Nine cards. Click any card to reveal the answer. Use the Print flashcards button to lay out the full set as one card per page.

Q. Why is RLHF training signal called 'sparse' compared to SFT?

SFT gets a training signal at every token: each prediction has a target token to compare against. RLHF gets one reward per whole completion: the model generates an entire answer, the reward model returns one number, and that single number drives the weight update for that whole rollout. Less information per training step, which is part of why RLHF is harder to stabilize than SFT.

Q. What does the 'P' in PPO stand for, and why is that the load-bearing word?

Proximal. The whole algorithm is built around staying near the starting point. PPO maximizes reward but applies a KL penalty against the SFT reference model and a clipping mechanism on per-step policy changes. Both guardrails enforce proximity. Without them, naive reward maximization causes catastrophic forgetting, reward hacking, or training instability.

Q. What are the four model copies PPO needs in memory at training time?

The policy (the LLM being trained), the frozen reference model (used for the KL penalty, typically the SFT model), the frozen reward model (from stage one), and a value function (a small head trained jointly with the policy, used to estimate advantage). That is one of the practical reasons PPO is heavy: four model copies, all of them frontier-LLM scale.

Q. What is 'advantage' in PPO and why is it preferred over raw reward?

Advantage is “how much better is this completion than what you would expect on average.” Subtracting the expected reward (a baseline) reduces the variance of training gradients. Lower variance means more stable training, which means RL is less likely to diverge. The math is name-only at this level; the role is to make the gradient signal cleaner.

Q. What is the lecturer's clapping-volume analogy for reward hacking?

A lecturer’s true goal is to give an informative talk. They cannot directly measure informativeness during the talk, so they substitute “how loudly the audience claps.” If they optimize against this proxy too hard, they discover that jokes get loud claps. The reward goes up. The actual goal (informative lecture) stops being served.
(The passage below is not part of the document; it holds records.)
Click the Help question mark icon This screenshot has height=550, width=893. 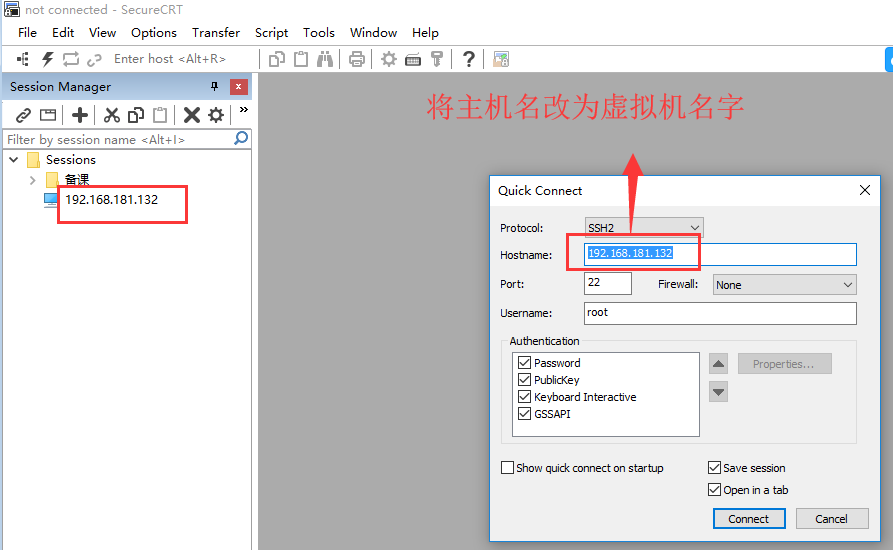(x=468, y=59)
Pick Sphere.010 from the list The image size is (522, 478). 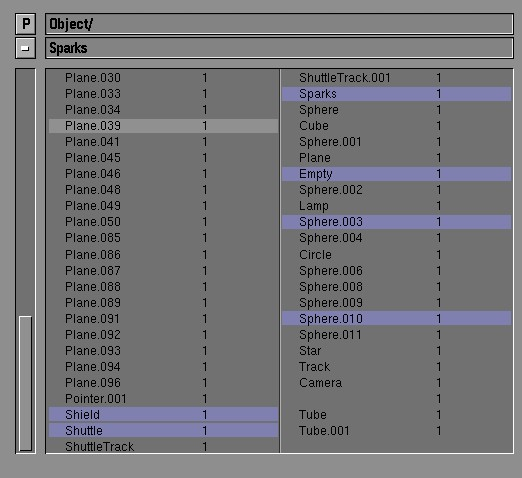(x=397, y=319)
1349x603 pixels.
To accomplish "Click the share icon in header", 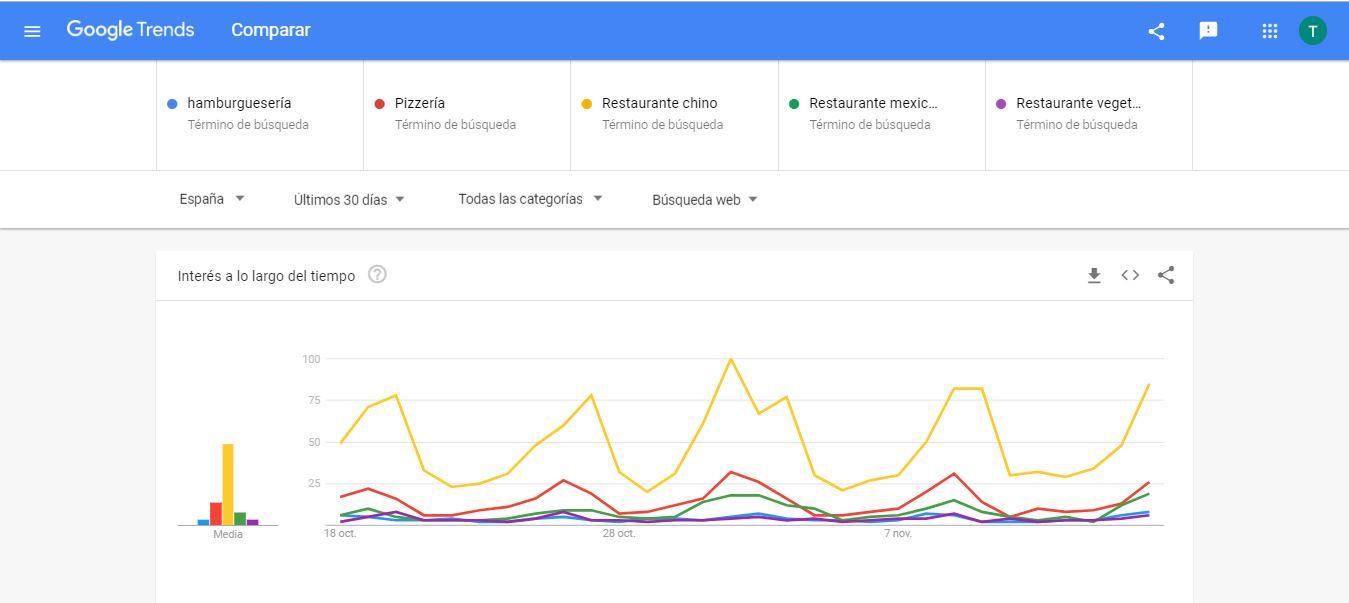I will coord(1156,30).
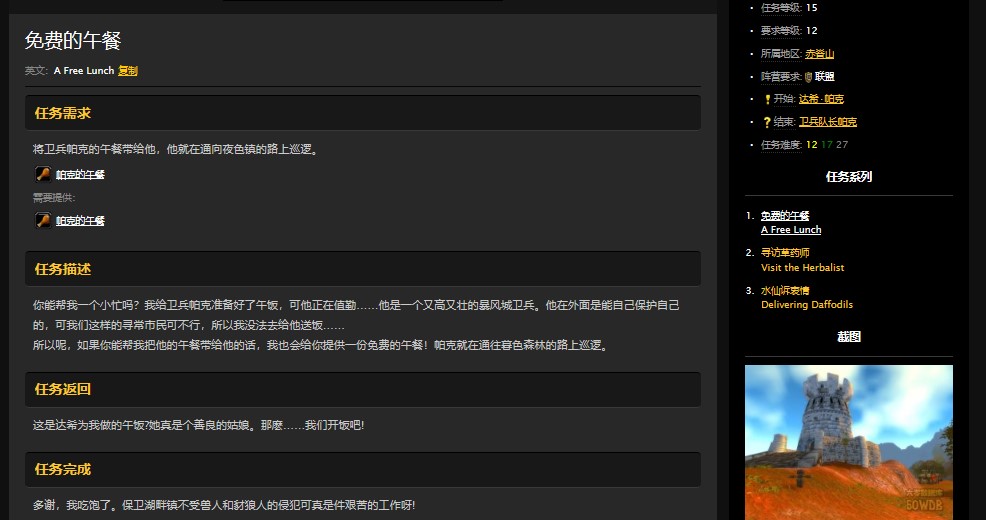
Task: Open the 赤脊山 zone link
Action: [819, 54]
This is what an LLM does when it optimizes too hard against an imperfect reward model.

Q. What is the title of the DPO paper, and why is the title meaningful?
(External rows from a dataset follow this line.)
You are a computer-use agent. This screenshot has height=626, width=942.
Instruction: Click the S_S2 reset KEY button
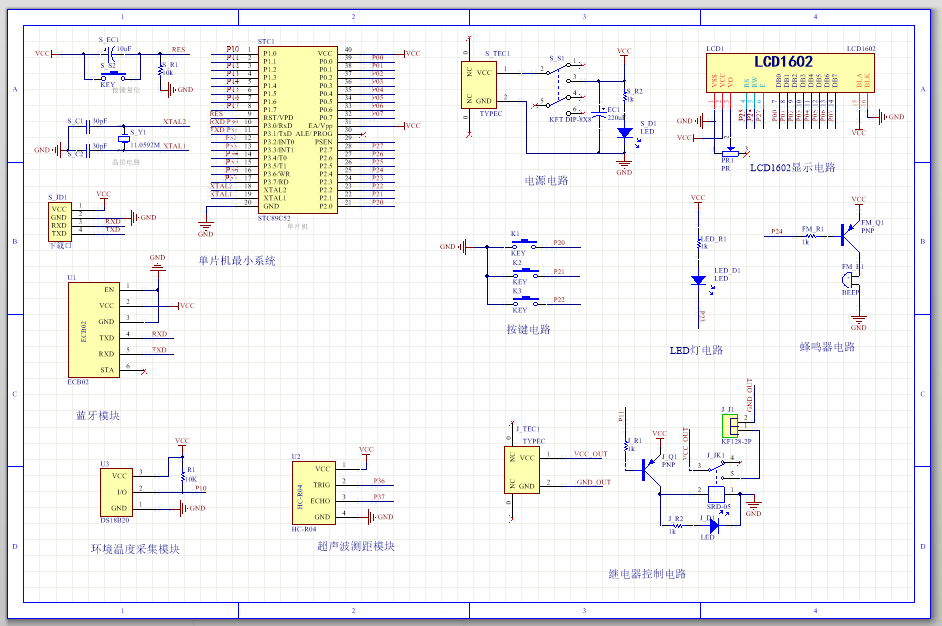(x=116, y=73)
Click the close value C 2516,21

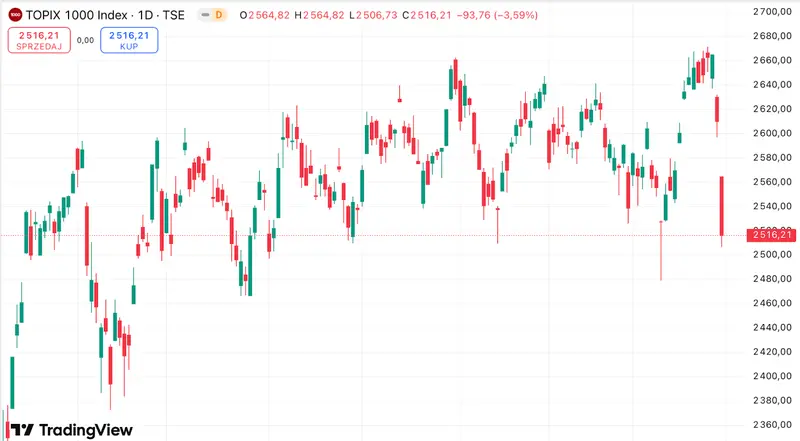(427, 15)
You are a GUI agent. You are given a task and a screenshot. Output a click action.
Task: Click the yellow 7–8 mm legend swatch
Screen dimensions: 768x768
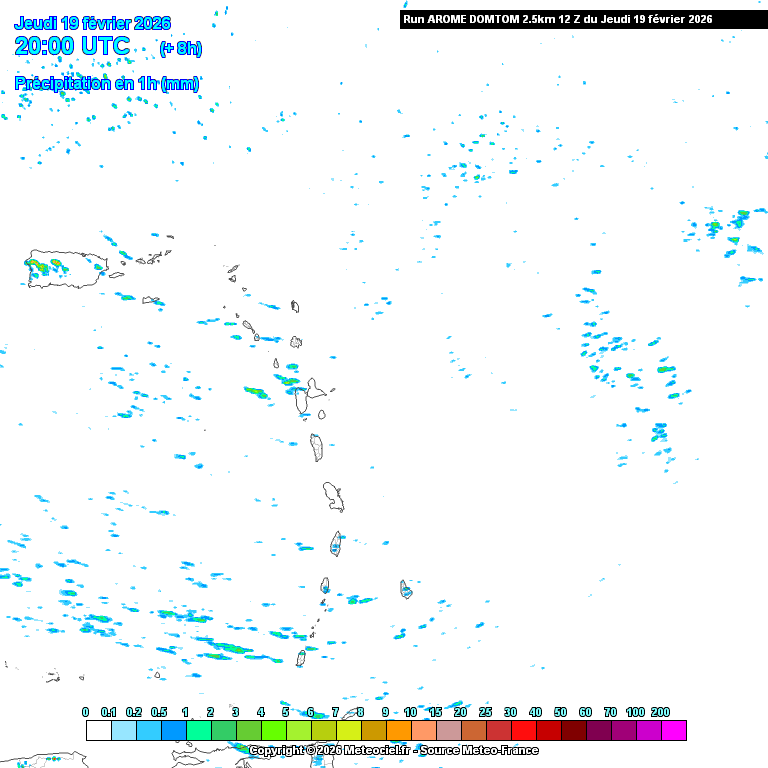pyautogui.click(x=348, y=730)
“Your Language Model Is Secretly a Reward Model.” The title is meaningful because it captures the derivation: starting from the PPO objective, you can solve for the optimal policy in closed form, then rearrange to express the reward as a function of that policy. So given a preference-tuned policy, the reward function is already implicit in it. There is no separate reward model needed.
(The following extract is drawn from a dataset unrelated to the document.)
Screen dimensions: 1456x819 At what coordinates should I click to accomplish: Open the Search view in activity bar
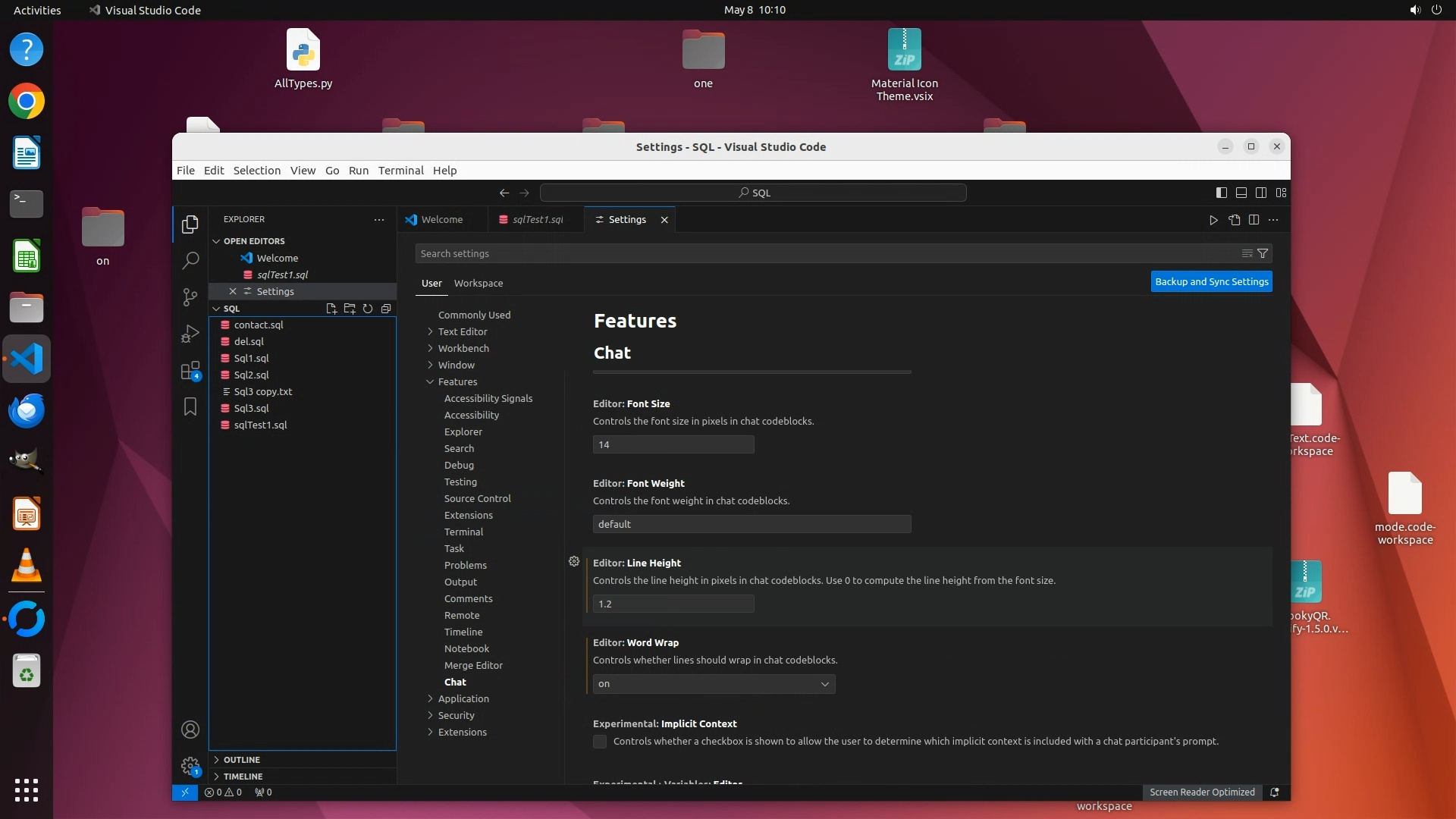(190, 261)
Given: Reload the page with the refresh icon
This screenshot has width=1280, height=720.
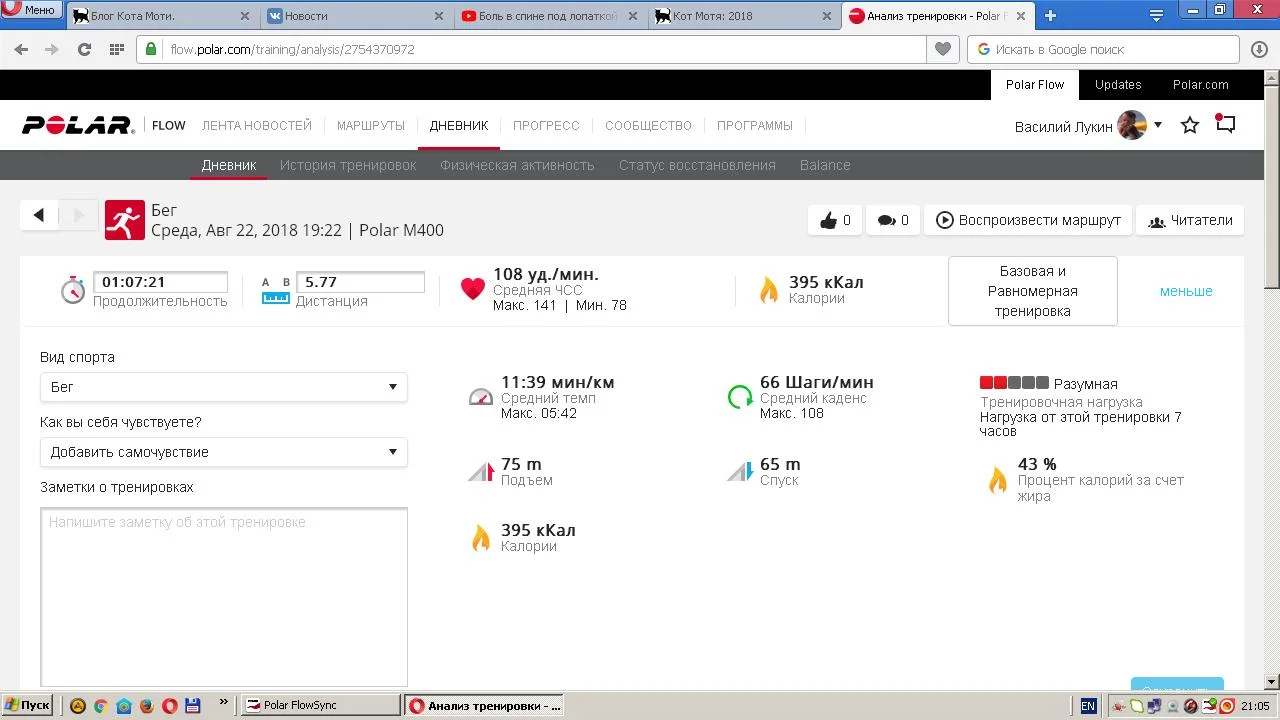Looking at the screenshot, I should click(84, 49).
Q. What cancels in the Bradley-Terry substitution that gives DPO its loss?

The reference-model partition function. After substituting the policy-based expression for the reward into the Bradley-Terry formula (which is a difference of rewards inside a sigmoid), the partition function appears in both reward terms with the same value (same prompt context) and cancels in the subtraction. What remains is a difference in policy log-ratios: log(policy(winner)/reference(winner)) minus log(policy(loser)/reference(loser)).

Q. How does DPO compare to PPO on practical axes (model copies, training stages, hyperparameters)?

PPO needs four model copies (policy, reference, reward, value function); DPO needs two (policy, reference). PPO has two stages (train reward model, then run RL); DPO has one stage (direct loss on preference pairs). PPO has multiple sensitive hyperparameters (beta, epsilon, GAE parameters); DPO has one main one (beta, the KL coefficient, typically around 0.1). PPO is reported to perform slightly better on benchmarks; DPO is dramatically simpler.

Q. Does DPO eliminate the need for preference data?

No. DPO eliminates the reward-model-training step, not the data-collection step. Both PPO and DPO need preference pairs (humans, or rated AI outputs, comparing two completions on a dimension like helpfulness or safety). The cost of building a labeled preference dataset is unchanged. DPO’s simplification is downstream of the data; the upstream collection effort is the same.